8. The real-time skin texture monitoring system based on image recognition according to claim 7, characterized in that, The parallel physical feature generation module is specifically used for: The local pixel gradient matrix of the brightness channel is extracted and local integration is performed using a Gaussian smoothing kernel of a preset scale to generate the subsurface scattering mapping matrix. Non-skin target regions are located using skin color segmentation or target detection, and static feature points are extracted within these regions. The displacement vectors of the static feature points are tracked using an inter-frame feature matching algorithm, and the displacement vectors are fitted using an affine transformation model to calculate the environmental rigid motion tensor containing translation and rotation components. An adaptive threshold morphological top-hat transform operation is applied to the continuous skin video image stream to remove abrupt noise regions and generate the morphological prior mask composed of binary values.

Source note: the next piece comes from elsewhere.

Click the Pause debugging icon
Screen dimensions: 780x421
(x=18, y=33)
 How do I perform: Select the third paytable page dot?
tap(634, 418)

9. The real-time skin texture monitoring system based on image recognition according to claim 7, characterized in that, The micro-motion phase-controlled extraction module is specifically used for: The frequency upper and lower limits and phase amplification factor of the time-domain bandpass filter are dynamically adjusted according to the value of the subsurface scattering mapping matrix. The time-domain bandpass filter with dynamically adjusted parameters is used for filtering. The obtained filtering results are reconstructed at multiple scales and then superimposed on the brightness channel to generate the micro-strain phase tensor.

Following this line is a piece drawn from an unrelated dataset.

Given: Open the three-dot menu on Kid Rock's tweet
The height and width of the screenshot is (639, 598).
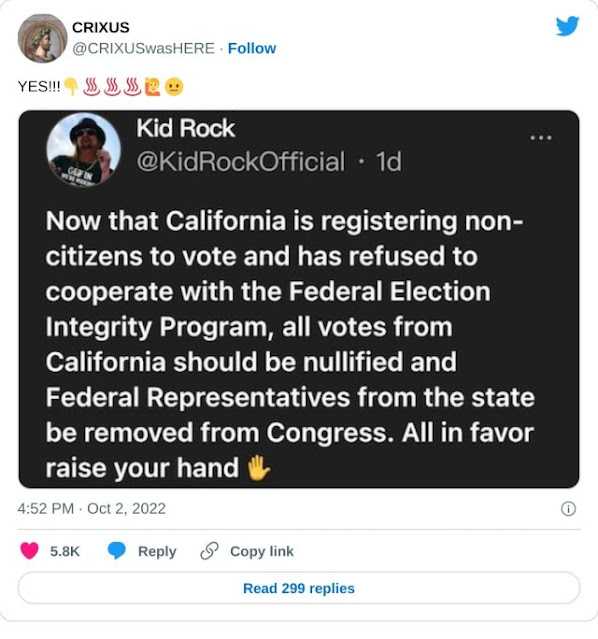Looking at the screenshot, I should [x=541, y=138].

10. The real-time skin texture monitoring system based on image recognition according to claim 7, characterized in that, When calculating the adjacency matrix, the composite graph topology construction module performs the following logic: based on the feature distance similarity between any two graph nodes, subtracts the motion penalty term calculated based on the directional coincidence between the temporal displacement component of the feature vector and the rigid motion tensor of the environment, and multiplies the attenuated result by the mask value corresponding to the two graph nodes in the morphological prior mask.